This function allows to move on the SVG map horizontaly and vertically

In [6]:
def moveOnMap(direction: str, scalar):
    """allows horizontal and vertical movement on the map; magnitude of movement is controlled by the scalar"""
    map_element = wait.until(
        EC.presence_of_element_located((By.CSS_SELECTOR, '#report-win13 > div.window-content > div.full-height > div > div.full-height.k-map')))

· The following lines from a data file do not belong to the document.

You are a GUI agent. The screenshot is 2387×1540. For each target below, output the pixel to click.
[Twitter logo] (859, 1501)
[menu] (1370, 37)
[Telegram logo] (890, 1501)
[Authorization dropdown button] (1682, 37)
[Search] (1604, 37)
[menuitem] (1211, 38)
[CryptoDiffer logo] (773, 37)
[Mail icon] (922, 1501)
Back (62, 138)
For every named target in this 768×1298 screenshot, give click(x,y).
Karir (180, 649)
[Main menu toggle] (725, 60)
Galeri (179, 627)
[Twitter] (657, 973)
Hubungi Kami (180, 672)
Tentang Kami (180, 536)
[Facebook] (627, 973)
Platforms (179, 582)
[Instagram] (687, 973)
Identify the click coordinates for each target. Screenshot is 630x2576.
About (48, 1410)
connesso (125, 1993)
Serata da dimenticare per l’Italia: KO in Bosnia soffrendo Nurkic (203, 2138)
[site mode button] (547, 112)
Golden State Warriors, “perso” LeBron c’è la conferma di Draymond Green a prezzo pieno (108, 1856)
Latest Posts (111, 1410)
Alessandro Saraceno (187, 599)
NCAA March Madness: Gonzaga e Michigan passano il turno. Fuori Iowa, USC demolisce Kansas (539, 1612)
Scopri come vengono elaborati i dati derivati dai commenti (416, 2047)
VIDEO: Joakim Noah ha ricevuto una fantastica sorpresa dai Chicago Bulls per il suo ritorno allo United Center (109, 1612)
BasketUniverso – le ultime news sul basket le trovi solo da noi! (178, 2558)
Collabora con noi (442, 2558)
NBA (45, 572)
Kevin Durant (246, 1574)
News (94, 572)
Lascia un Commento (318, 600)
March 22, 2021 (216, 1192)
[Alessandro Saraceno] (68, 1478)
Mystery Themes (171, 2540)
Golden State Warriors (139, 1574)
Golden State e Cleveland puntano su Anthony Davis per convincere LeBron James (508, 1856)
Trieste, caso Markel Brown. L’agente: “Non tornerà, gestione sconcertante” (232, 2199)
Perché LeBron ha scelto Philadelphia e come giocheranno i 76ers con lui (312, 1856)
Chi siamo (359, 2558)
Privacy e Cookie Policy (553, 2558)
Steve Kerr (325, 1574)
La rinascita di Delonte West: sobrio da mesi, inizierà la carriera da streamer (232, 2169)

    if direction == "moveUp":
        webdriver.ActionChains(driver).move_to_element(map_element).click_and_hold().move_by_offset(0,1*scalar).release().perform() 
    elif direction == "moveDown":
        webdriver.ActionChains(driver).move_to_element(map_element).click_and_hold().move_by_offset(0,-1*scalar).release().perform()
    elif direction == "moveLeft":    
        webdriver.ActionChains(driver).move_to_element(map_element).click_and_hold().move_by_offset(1*scalar,0).release().perform() 
    elif direction == "moveRight":    
        webdriver.ActionChains(driver).move_to_element(map_element).click_and_hold().move_by_offset(-1*scalar,0).release().perform()
    else:
        print("please specify a direction that can be interpreted")    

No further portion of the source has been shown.